Falling oil prices endanger alternative sources
By Joshua Boak | Tribune Reporter
http://www.chicagotribune.com/business/chi-sat-outlook-energy-1227-dec27,0,3203427.storyEnergy prices resembled a roller coaster this year, clambering to record heights only to hurtle back toward earth at an alarming speed.
Expect a smoother ride in 2009, industry experts say. Gasoline could hug $1.50 a gallon. Crude oil, once thought to reach $200 a barrel, could stay well below $50.
The worst economic crisis since the Great Depression has lessened the demand for fossil fuels around the world. Americans are driving fewer miles, while growing economic powers such as China and India have begun to stop gorging on petroleum.
Along with the drop in demand was the removal of investment dollars from the commodity markets. That should limit how much oil and gasoline prices can swing, since hedge funds and banks can no longer borrow money at low rates to speculate on energy.

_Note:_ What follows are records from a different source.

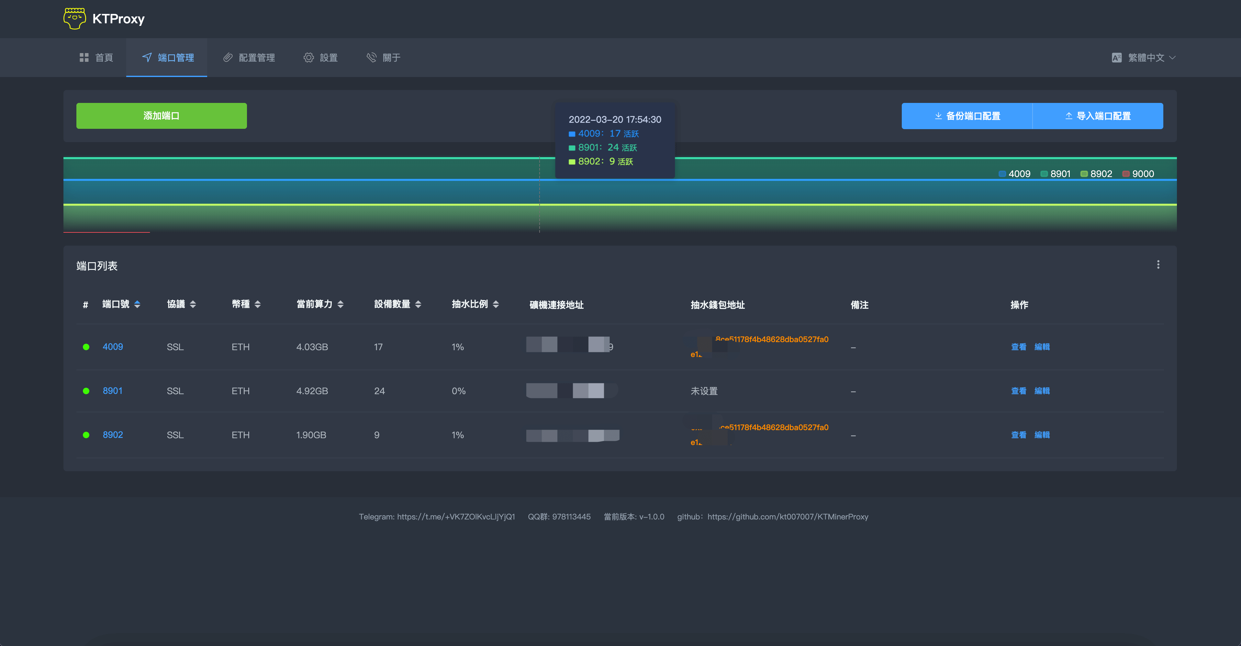Image resolution: width=1241 pixels, height=646 pixels.
Task: Open port 4009 link in list
Action: [x=112, y=347]
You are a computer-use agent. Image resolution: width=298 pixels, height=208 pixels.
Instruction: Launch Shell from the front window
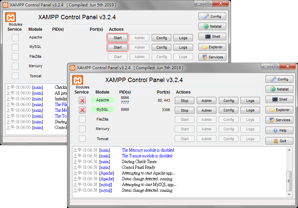279,100
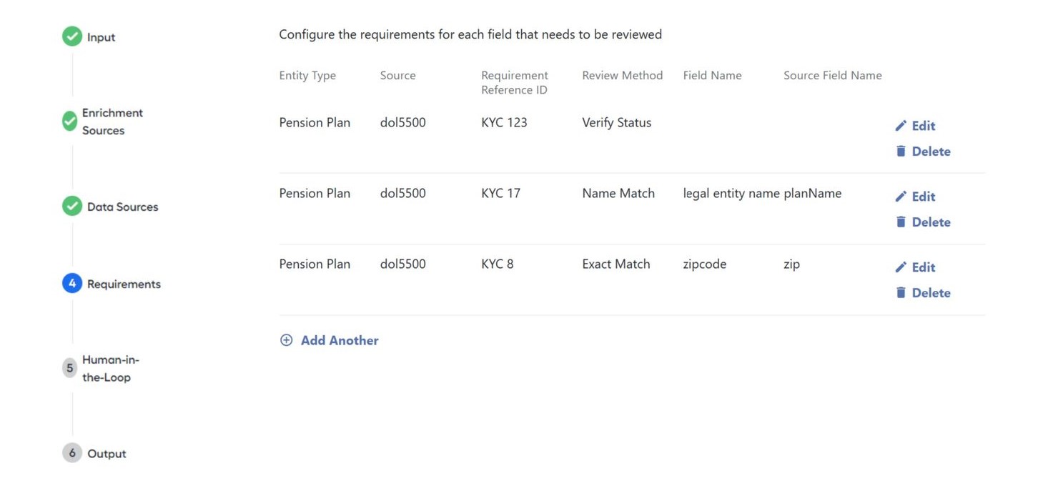This screenshot has width=1048, height=491.
Task: Select the blue step 4 circle
Action: pyautogui.click(x=71, y=283)
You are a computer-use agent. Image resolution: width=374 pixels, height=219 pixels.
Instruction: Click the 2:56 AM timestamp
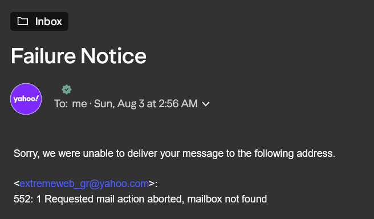pyautogui.click(x=178, y=104)
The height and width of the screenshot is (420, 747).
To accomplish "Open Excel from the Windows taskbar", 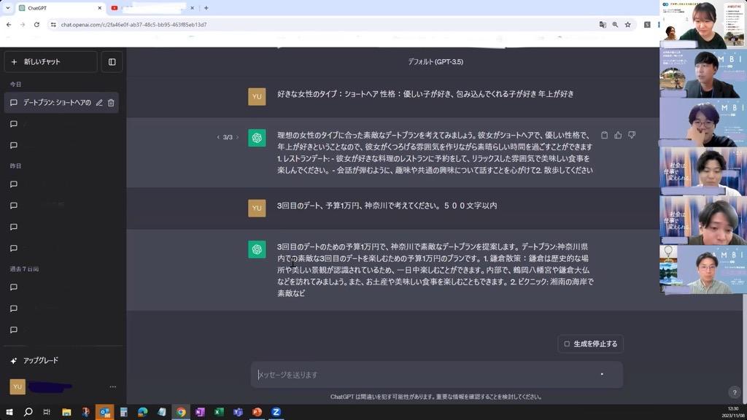I will click(x=219, y=412).
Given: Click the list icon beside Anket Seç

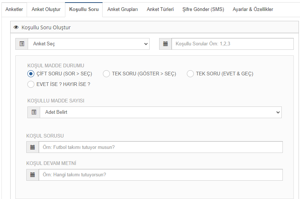Looking at the screenshot, I should point(22,44).
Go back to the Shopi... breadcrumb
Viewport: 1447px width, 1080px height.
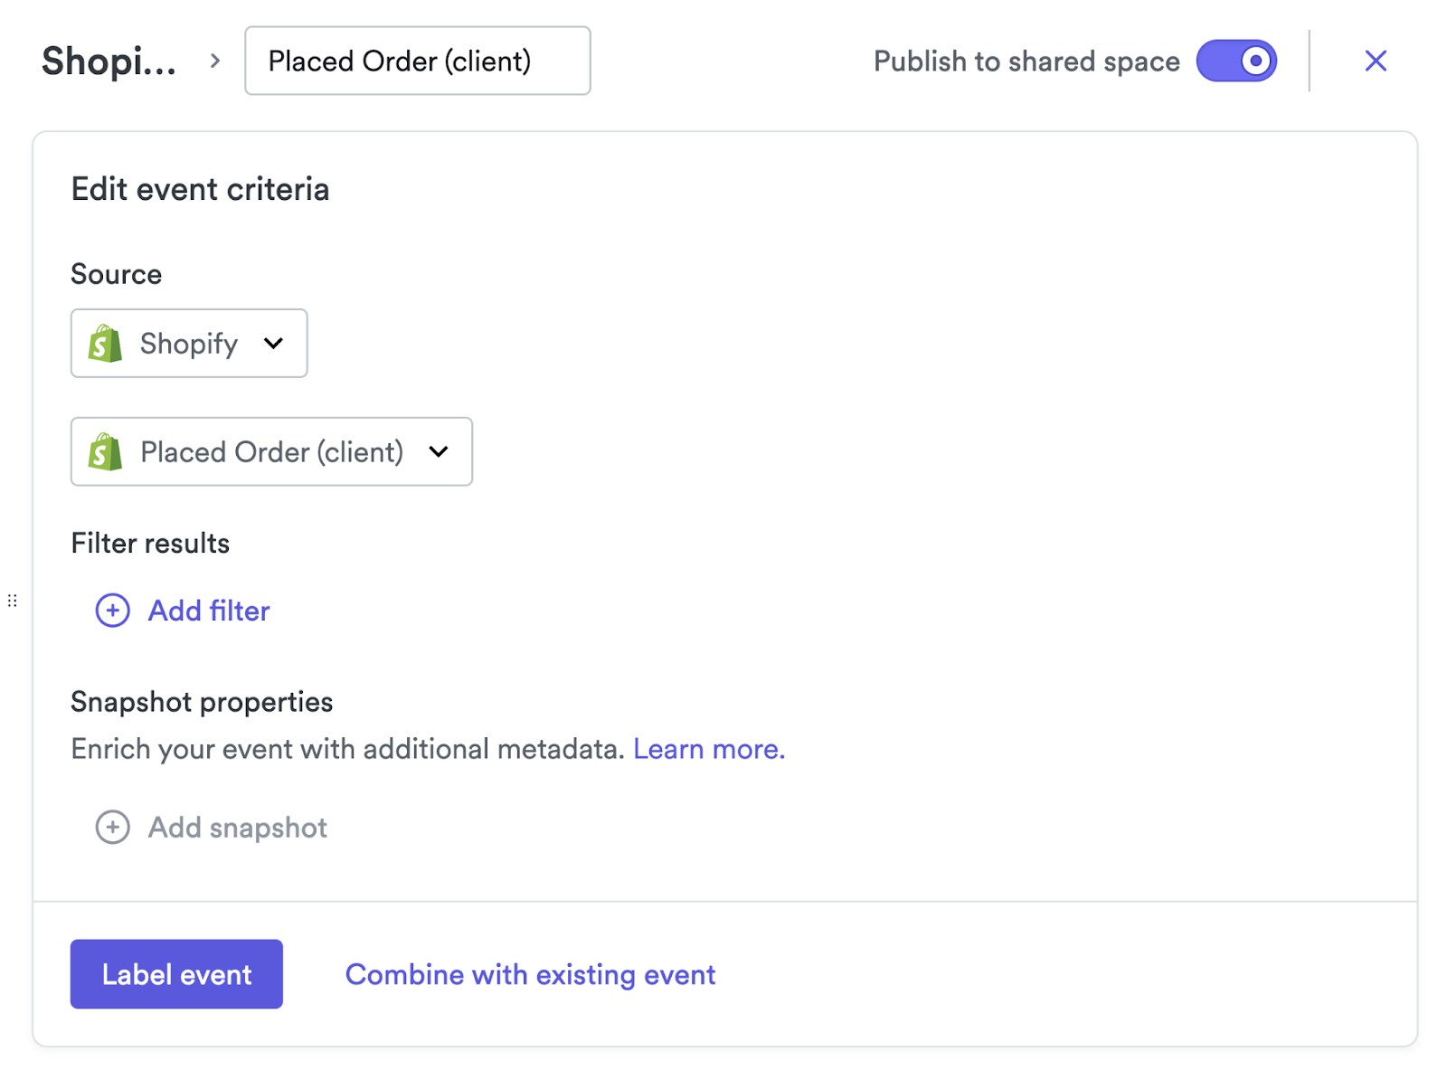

"We're not going to see the kinds of spikes we've seen in the past," Alaron Trading Corp. analyst Phil Flynn said. "The days of [borrowing] easy money are over."
When oil hit a record $147 a barrel in July, legislators claimed speculators were the culprits. What the investment dollars linked to speculators did was increase the volatility of the prices, such that the price of a barrel of oil could move by more than $110 in just six months, Flynn said.
What mainly drove up oil and gasoline prices were supply and demand, the same basic forces that have caused the fuels to plunge in value since the summer.
Up until a worldwide economic implosion, the markets assumed that demand for oil from ascendant countries such as China and India would outstrip supply from aging fields in the Arabian Peninsula.
During the first half of 2006, global daily demand for oil increased by an average of 500,000 barrels, to roughly 86 million barrels, according to Goldman Sachs.
Demand fell during the next six months to a year-over-year decline of 1 million barrels a day. Goldman Sachs forecasts an additional average decline in demand of 2 million barrels a day in the first half of 2009.
"It's quite clear that emerging-country demand growth will lose a lot of momentum and even grind to a halt," said Antoine Halff, head of commodities research at the Newedge USA LLC global brokerage.
The economic situation is so dire that oil prices fell almost 28 percent in the three days after the Organization of the Petroleum Exporting Countries announced it would trim total daily output by 4.2 million barrels at the start of next year.
The consensus among analysts is that oil will stay between $25 and $50 a barrel. Gasoline could hit $1 a gallon, according to Flynn.
Those prices rearrange an entire energy sector, possibly halting a shift toward renewable sources. Profit margins for wind turbines shrink when oil falls below $70, according to German manufacturer Siemens.
And no new biofuel can compete against $1-a-gallon gasoline, according to cellulosic ethanol-maker Coskata in Warrenville.
The difficulties in the private sector shift more of the burden for developing alternative energy onto the government. It will take government incentives to move Americans away from petroleum, shielding them from prices that eventually will rebound, said Rebecca Stanfield, a senior energy advocate for the Natural Resources Defense Council.
"We should be preparing for more expensive gasoline," Stanfield said. "People are smart enough to know that it will happen again and that what the government can do for us is not control the price of oil but lessen our dependence on oil."
The current low prices also affect the foreign governments funded by their oil reserves. Some countries have a single-digit cost for extracting oil, making it easier for them to weather prolonged drops in prices.
Falling prices permanently could undermine governments in Venezuela, Nigeria and Iran, potentially cutting back supplies and causing prices to increase.
"With less money to go around, it's unclear whether those countries will be stable enough to not cause a supply disruption," Halff said. "Those political regimes have bet their survival on a high degree of social spending."